Parmi les anonymes, un des plus gros donateurs n’est autre que leur ancien capitaine, aujourd’hui prof de sport à Mayotte. Malgré la distance et bien qu’il ne soit pas originaire de Soissons, il est resté fidèle au club. « Les raisons de mon action sont simples, je veux permettre à chaque jeune ou moins jeune d’avoir la chance de trouver une telle structure d’accueil dans laquelle on se sent vraiment bien, telle une seconde famille, mais aussi et surtout dans laquelle le football et l’éducation par le football sont mis au premier plan.
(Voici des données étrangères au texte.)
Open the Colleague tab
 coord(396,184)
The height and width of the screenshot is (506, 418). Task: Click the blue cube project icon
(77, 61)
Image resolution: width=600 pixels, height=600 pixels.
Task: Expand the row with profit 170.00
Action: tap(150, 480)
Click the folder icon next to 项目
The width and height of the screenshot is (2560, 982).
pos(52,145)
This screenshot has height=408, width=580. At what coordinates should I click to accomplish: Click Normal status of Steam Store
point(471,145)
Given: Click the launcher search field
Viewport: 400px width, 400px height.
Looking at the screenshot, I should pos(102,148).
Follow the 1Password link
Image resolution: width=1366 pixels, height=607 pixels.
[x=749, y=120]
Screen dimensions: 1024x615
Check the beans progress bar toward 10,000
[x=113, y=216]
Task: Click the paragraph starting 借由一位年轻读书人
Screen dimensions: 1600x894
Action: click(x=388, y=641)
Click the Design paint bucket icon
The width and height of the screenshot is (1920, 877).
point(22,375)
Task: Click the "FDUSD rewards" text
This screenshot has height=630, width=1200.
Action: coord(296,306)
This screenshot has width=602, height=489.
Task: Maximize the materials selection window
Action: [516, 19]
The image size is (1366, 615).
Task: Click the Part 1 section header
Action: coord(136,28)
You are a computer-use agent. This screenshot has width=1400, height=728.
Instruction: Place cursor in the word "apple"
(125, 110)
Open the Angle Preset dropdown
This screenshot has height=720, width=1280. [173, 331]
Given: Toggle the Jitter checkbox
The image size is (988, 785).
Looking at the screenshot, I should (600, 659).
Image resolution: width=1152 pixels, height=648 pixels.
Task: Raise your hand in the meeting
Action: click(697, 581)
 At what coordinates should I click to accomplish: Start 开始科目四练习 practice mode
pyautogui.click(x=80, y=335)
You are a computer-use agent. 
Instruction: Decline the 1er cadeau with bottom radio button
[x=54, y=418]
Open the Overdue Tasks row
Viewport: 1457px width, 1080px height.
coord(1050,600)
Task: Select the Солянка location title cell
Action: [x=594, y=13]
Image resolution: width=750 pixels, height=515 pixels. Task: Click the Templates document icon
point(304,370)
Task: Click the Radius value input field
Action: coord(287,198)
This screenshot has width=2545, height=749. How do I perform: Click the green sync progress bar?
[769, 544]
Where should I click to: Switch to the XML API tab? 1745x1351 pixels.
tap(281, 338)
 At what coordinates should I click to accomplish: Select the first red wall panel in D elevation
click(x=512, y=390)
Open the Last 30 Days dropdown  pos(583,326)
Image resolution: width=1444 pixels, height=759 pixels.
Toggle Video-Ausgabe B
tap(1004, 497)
Ces gens m’ont accueilli, et c’est une sorte de remerciement, mais aussi une aide. » Aujourd’hui, il manque encore 4000 euros à l’Inter. Et si les fondateurs ne doutent pas que la cagnotte sera remplie avant la date butoir, ils ont conscience que les dons de chacun ne suffiront sans doute pas à sauver définitivement le club. « On sait bien que l’année prochaine, il faudra faire différemment » , lance amèrement Julien. À moins que Thomas Thouroude ne devienne président du club.